§ **Task brief**: Type the entries again, word for word.

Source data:
/---

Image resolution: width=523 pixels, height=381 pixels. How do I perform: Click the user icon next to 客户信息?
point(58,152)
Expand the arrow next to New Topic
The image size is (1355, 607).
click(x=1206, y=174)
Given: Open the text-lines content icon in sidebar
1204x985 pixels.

\---

§ **Solution to the exercise**:
Image resolution: width=523 pixels, height=381 pixels. How do I perform: Click the user icon next to 客户信息?
point(58,152)
Expand the arrow next to New Topic
The image size is (1355, 607).
click(x=1206, y=174)
Given: Open the text-lines content icon in sidebar
1204x985 pixels.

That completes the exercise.